Гальтон, как и Ломброзо, в своих работах скрестил криминальную антропологию с евгенической программой — тогда это было в порядке вещей. Обе системы давали и дополнительную выгоду: при завершении такой классификации преступных черт их можно было распространять на любую нежелательную группу, будь то цыгане, евреи или другие иммигранты. Именно эту социальную программу, которую криминолог Пол Кнеппер позже назовет «расиализацией преступности», викторианское общество с энтузиазмом принялось воплощать в жизнь.
Не впускать иммигрантов было несложно: запреты можно было оформить законодательно. В США первый закон об ограничении иммиграции — «акт об исключении китайцев» — был принят конгрессом в 1882 году, его подписал президент Честер Артур. В Великобритании парламент принял «закон об иностранцах» в 1905 году. Этот закон запрещал въезд «нежелательным иммигрантам» — под этим расплывчатым определением подразумевались евреи из Восточной Европы. Здесь поразительным образом объединялись понятия «иностранец» и «преступность»; эта уловка позволяла оправдать идентификацию, маргинализацию и наказание «чужаков». Сегодня мы называем это стереотипированием.
По-настоящему криминалистический подход к идентификации стал зарождаться в конце XIX века благодаря работам Ганса Гросса — австрийского юриста, которого увлекла идея применения новой науки к раскрытию преступлений.
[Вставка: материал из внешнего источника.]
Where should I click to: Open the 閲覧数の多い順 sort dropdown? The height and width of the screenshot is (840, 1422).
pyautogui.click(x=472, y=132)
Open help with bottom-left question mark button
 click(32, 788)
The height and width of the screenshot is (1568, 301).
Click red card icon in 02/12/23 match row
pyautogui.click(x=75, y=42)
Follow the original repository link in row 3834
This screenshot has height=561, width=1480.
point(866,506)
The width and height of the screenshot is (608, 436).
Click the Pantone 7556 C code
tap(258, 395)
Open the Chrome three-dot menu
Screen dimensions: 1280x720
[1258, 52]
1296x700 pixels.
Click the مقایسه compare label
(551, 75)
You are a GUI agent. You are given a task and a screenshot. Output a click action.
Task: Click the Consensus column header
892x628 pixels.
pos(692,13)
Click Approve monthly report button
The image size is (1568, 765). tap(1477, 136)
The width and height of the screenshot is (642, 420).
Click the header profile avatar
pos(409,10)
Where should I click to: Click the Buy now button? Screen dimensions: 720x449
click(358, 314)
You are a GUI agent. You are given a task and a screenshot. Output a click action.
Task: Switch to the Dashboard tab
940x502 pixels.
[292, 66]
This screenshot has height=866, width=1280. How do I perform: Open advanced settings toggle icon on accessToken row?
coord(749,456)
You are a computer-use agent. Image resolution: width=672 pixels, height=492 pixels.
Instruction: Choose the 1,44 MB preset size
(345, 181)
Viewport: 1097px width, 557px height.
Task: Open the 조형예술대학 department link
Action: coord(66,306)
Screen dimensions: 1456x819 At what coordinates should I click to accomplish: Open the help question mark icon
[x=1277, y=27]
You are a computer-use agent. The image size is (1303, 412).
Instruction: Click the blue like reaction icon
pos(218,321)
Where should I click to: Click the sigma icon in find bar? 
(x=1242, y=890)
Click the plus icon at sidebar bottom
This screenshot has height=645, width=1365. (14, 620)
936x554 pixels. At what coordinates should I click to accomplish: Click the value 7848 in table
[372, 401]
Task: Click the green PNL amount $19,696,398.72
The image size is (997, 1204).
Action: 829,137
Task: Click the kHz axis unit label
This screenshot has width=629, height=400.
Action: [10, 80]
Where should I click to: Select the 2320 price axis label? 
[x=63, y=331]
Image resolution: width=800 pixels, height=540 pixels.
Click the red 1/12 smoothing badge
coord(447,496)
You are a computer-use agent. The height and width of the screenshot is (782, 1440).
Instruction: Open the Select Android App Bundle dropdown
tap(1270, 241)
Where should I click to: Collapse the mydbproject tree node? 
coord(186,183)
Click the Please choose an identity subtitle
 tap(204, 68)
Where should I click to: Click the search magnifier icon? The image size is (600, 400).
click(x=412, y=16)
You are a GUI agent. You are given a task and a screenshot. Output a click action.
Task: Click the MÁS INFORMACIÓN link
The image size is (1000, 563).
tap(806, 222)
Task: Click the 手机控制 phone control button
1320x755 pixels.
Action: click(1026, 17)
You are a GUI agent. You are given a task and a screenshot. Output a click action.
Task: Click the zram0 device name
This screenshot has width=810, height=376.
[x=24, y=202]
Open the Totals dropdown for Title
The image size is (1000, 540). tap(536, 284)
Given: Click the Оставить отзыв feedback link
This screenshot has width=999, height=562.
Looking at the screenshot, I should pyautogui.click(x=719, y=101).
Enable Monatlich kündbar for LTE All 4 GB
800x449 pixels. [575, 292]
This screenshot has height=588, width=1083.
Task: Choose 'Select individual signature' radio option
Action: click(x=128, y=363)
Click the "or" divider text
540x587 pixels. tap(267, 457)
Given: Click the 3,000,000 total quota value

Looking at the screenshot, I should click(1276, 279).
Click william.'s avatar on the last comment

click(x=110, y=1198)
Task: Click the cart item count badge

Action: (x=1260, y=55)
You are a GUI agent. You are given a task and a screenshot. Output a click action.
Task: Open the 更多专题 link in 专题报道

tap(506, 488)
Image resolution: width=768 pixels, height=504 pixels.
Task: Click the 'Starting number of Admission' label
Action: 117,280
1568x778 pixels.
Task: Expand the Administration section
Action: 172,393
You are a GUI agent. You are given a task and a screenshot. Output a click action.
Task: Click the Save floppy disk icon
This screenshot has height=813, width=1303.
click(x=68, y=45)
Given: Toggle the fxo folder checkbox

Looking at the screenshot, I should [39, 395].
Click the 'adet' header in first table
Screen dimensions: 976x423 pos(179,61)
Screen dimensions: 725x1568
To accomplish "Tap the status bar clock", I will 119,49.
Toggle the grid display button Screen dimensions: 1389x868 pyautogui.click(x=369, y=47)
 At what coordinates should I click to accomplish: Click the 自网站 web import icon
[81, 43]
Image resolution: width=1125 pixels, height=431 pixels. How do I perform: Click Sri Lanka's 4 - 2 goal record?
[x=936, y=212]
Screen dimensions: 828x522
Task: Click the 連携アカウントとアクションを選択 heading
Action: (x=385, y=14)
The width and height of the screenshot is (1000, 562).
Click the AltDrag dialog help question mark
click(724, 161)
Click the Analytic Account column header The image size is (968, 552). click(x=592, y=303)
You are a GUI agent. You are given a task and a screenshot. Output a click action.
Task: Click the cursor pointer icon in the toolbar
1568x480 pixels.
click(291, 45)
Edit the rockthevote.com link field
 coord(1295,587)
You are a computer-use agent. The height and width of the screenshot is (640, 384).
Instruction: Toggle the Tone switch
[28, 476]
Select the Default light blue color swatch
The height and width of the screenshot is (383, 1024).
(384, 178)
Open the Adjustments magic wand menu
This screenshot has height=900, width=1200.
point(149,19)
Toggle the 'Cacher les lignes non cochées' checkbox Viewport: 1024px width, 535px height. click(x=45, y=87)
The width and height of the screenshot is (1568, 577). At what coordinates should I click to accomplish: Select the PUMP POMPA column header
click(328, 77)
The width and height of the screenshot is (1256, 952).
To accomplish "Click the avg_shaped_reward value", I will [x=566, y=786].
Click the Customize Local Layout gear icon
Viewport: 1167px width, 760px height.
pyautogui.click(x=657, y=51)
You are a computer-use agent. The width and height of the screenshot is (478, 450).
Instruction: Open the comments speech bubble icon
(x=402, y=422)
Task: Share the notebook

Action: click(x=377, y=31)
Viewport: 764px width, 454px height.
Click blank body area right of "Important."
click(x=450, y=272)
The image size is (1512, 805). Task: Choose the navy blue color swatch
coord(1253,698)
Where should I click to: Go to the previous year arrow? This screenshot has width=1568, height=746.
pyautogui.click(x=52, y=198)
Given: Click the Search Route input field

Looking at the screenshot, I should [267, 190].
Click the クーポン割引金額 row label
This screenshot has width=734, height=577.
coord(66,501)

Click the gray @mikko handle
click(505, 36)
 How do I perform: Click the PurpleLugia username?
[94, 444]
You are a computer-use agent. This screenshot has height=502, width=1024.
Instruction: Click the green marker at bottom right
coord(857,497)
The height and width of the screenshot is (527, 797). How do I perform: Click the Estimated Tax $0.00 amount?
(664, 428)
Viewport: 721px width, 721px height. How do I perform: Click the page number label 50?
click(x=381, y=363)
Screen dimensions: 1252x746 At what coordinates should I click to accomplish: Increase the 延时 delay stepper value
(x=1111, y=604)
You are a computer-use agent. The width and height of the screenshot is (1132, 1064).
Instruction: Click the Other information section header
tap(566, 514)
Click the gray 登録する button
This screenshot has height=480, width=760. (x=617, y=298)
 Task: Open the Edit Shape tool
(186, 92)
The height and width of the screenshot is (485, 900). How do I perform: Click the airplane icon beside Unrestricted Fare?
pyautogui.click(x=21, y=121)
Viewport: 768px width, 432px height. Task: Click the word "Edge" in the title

Его монументальный труд «Руководство для судебных следователей как система криминалистики» (Handbuch für Untersuchungsrichter, Polizeibeamte, Gendarmen) увидел свет в 1890 году.
Метод Гросса был значительным шагом вперед по сравнению с сомнительной антропологией Гальтона и Ломброзо[31]. Их субъективному расовому подходу он противопоставил научный метод: вместо считывания воображаемых признаков с фигуры преступника расследователи должны искать следы на месте преступления. Пособие Гросса широко освещало следующие вопросы: «Что делать на месте преступления», «Поиск скрытых объектов», «Конструкция и применение оружия», «Воспроизведение следов» и «Как отмечать и описывать следы крови». Перевода на английский книге пришлось ждать больше десяти лет, она вышла только в 1906 году под названием «Криминалистическое расследование. Практическое руководство для судей, полицейских чинов и юристов».